The URL returned by ContentFolderUrl is already HTML-encoded. If the URL contains fragments that need to be URL-encoded, that encoding needs to be done on the parameter by the calling code, before it calls into the API. The same is true of the URLs returned by GetScriptUrls and GetStyleSheetUrls.

All the content resources that the widget needs should be included in the widget package's Content folder. The widget view should not rely on global application or global theme resources to ensure that the widget is a self-contained entity that can be deployed as is. Orchard will not fallback to global resources when a resource is not found either in the current theme's widget override folder or in the widget's content folder.

Exceptions to that rule is when the widget needs scripts or stylesheets that have not been written by the widget author and that are susceptible to be used by more than one widget type. In this case, it is recommended that the widgets refers to a (preferably version-neutral) URL of the resource stored on a CDN.

To allow for the CDN scenario, the resource URLs can be specified either as local relative URLs (in which case it is interpreted relative to the Content or Script subdirectory of the widget directory), as an application-relative URL (e.g. "~/Scripts/somelibrary.js") or as an absolute URL (e.g. "http://ajax.googleapis.com/ajax/libs/jquery/1.3.2/jquery.js").

Note: Serving static files needs to be as fast as possible and the overhead of running any code on top of the web server's tends to be high in comparison to the benefits. For this reason, the helper APIs presented here will directly generate URLs that directly map to the physical location of the resource files instead of, for example, generating a route-based URL that could be dynamically resolved later. Where that becomes problematic is that there are a few places, such as stylesheets, that are themselves static resources but that must reference other static resources (typically background images). Because the stylesheet is itself a static resource (it is possible to serve an aspx as the stylesheet but this is confusing and breaks IntelliSense), it cannot call into the helpers and must reference its dependencies using URLs that are relative to itself. This means in turn that the dependencies in question must be physically at the place the stylesheet points. This of course puts a limitation to resource fallback: you cannot override just the stylesheet, you also need to copy everything it depends on.

Widget controllers and routes

A widget may expose its own controller to handle user interaction.

A widget's controller should be named by convention [MyWidgetName]Controller and should be defined in the [MyWidgetName].cs file that also contains the widget's definition class and record class. It should implement the IController interface or inherit from a class that does.
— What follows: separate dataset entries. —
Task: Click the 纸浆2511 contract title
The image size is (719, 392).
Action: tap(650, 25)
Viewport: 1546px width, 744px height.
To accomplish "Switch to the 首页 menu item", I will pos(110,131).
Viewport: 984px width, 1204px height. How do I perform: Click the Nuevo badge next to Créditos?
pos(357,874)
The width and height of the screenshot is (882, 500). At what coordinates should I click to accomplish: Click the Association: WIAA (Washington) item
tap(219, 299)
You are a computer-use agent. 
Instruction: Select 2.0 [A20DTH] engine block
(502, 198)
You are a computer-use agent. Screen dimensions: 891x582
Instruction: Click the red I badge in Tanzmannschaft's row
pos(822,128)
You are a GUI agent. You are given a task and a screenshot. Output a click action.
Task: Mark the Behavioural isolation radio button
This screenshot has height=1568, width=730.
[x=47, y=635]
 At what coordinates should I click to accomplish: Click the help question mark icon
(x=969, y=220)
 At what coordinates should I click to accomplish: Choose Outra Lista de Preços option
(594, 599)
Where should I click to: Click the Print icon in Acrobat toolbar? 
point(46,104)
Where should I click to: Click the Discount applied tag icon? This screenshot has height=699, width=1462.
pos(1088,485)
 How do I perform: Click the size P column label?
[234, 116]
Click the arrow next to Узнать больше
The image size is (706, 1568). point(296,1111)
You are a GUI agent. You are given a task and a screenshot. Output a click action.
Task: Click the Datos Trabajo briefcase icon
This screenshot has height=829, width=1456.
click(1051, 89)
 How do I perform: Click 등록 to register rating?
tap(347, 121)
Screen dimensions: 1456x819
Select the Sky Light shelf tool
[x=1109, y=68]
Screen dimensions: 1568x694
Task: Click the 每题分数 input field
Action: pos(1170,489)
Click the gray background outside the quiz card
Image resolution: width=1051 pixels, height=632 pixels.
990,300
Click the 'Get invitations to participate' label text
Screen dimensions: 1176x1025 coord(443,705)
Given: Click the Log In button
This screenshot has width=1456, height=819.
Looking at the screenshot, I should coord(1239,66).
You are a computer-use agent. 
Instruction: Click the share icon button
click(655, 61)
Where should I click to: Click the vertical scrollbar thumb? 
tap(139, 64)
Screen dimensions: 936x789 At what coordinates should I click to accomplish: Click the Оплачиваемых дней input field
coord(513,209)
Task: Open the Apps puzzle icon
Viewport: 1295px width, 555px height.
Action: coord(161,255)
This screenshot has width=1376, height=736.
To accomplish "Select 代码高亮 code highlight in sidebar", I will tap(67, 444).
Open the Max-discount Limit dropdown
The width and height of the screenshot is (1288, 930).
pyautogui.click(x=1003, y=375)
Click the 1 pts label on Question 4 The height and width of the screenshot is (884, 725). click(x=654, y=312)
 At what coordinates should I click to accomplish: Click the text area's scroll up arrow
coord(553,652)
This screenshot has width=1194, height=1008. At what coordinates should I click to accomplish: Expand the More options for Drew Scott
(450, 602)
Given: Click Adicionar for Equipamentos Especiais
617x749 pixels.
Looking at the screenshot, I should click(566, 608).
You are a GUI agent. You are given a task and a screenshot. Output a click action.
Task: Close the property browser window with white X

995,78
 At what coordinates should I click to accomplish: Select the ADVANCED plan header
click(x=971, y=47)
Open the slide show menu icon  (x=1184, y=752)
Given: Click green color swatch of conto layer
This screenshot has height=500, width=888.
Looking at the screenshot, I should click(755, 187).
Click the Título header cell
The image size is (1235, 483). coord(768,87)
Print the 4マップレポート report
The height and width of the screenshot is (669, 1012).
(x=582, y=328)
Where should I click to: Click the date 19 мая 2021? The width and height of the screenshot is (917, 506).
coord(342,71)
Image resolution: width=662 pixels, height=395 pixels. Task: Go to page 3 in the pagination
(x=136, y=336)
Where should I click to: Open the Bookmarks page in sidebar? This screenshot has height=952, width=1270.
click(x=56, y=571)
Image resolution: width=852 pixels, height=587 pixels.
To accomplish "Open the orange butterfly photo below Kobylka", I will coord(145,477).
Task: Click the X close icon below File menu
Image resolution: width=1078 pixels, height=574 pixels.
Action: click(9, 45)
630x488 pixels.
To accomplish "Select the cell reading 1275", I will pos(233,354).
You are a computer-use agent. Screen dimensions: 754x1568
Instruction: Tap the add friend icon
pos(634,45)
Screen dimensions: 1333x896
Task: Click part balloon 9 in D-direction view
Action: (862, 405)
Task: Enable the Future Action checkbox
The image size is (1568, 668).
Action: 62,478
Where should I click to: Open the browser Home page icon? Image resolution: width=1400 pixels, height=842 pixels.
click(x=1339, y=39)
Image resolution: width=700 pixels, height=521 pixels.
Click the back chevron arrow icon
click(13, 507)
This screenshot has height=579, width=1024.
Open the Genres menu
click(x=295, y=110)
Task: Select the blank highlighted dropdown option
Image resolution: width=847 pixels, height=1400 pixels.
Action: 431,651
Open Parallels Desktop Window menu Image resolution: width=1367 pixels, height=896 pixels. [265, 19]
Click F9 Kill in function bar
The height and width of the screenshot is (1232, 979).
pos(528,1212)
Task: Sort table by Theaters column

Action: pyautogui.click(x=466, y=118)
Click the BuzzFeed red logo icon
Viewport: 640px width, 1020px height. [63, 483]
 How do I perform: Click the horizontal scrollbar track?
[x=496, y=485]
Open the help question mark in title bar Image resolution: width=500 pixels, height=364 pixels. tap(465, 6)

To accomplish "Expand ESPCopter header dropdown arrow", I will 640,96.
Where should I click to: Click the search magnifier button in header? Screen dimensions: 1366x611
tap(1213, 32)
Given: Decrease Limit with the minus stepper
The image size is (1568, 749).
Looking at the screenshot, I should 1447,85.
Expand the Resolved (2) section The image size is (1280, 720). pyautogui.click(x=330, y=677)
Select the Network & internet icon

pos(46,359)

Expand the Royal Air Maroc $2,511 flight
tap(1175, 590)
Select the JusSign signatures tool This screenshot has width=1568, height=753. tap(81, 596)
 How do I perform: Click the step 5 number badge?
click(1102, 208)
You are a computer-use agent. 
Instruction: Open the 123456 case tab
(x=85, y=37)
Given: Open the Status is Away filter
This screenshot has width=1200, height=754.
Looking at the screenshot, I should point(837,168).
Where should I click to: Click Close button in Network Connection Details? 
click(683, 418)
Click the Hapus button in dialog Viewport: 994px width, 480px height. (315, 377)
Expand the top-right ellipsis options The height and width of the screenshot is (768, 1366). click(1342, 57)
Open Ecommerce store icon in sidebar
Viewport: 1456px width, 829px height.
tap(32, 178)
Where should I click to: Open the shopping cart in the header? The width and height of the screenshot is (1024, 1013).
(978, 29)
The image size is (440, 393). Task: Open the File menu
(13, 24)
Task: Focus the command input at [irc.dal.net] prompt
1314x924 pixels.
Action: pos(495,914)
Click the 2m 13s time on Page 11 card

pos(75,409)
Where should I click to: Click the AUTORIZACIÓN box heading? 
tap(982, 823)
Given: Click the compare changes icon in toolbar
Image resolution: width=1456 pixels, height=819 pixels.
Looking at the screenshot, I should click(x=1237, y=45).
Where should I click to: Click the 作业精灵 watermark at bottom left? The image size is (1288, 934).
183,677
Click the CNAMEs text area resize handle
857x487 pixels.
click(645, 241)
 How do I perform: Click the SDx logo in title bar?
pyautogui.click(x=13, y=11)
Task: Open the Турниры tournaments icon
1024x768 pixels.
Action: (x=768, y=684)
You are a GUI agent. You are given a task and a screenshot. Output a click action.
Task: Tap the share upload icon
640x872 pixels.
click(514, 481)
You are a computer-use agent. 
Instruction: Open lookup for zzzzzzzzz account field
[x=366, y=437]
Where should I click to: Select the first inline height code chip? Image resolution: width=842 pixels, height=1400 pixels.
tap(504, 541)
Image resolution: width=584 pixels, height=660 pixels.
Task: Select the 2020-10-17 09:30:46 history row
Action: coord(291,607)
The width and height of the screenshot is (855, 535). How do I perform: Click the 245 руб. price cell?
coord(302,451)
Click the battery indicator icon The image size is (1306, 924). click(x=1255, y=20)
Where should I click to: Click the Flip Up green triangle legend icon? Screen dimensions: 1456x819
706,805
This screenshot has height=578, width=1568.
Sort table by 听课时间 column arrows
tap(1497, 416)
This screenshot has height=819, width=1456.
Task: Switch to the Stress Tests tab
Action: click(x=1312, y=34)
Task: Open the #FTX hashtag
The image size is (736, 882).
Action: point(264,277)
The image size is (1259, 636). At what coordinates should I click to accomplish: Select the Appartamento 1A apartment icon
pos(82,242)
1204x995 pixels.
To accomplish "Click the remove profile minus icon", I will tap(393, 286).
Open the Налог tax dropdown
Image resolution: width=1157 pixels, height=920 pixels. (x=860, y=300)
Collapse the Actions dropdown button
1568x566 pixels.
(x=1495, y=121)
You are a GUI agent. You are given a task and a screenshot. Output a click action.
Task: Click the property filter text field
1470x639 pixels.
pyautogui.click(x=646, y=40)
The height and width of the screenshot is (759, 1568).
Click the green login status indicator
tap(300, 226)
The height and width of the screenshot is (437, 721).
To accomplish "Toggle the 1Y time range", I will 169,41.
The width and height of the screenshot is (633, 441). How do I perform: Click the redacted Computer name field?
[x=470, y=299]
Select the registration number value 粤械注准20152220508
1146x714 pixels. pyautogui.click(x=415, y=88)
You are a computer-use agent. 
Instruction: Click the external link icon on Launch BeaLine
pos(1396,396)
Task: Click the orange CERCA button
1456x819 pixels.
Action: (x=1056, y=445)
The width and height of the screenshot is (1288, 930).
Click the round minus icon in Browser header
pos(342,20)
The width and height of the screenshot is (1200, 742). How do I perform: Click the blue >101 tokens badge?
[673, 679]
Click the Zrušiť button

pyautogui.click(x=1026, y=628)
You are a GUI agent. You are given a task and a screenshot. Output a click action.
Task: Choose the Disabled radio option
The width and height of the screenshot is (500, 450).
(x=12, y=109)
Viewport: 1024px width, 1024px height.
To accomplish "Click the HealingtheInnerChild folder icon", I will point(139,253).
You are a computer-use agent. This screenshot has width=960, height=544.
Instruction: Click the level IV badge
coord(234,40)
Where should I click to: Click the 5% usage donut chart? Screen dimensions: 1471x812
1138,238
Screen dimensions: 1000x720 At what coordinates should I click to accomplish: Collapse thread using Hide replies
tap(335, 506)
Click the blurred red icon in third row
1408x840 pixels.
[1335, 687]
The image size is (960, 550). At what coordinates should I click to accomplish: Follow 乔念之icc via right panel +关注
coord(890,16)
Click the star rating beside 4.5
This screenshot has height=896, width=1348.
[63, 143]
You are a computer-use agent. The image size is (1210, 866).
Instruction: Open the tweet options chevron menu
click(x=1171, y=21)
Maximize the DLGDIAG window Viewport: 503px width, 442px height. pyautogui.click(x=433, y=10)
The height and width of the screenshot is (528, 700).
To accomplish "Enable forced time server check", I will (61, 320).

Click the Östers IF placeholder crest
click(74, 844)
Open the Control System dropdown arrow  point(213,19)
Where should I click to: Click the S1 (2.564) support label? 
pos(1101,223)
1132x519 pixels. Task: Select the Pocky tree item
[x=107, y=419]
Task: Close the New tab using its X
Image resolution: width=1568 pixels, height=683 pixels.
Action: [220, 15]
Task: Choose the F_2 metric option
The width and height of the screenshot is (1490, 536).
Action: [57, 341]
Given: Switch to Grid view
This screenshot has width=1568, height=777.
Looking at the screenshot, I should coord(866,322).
To expose custom routes, the widget provider should act like other content type provider classes.

Widget groups

The administrator can define named widget groups at the site level. These groups consist in an ordered list of widgets and the configuration for these widgets. The scope of the configuration is the widget group.

What group of widgets goes into each zone for a given content item is handled by a specialized content part and is thus configurable at the content-item level.

Note: we won't implement widget group administration in this iteration. Instead, we will code the infrastructure and will "hard-code" groups that the templates will statically include.

Initial widgets

We will implement the following widgets as part of the first widget iteration:

  • Tag cloud
  • HTML

The HTML widget will be used to render the site footer.

In the first iteration, we'll inject the widgets into the views with hard code. Configuration will come in a later iteration.

In future iteration, we could look at the following widgets (in no particular order):

  • Blog archives
  • Recent items
  • Ads
  • Analytics / stats
  • Xbox Live
  • Twitter
  • FaceBook
  • Current user / login / logout
  • Media
  • Flickr
  • Zune

Community contributions could also provide some of these widgets.

Permissions

The owner in this context refers to the content item owner when assigning a widget group to a zone in the template, or to the site owner for other permissions.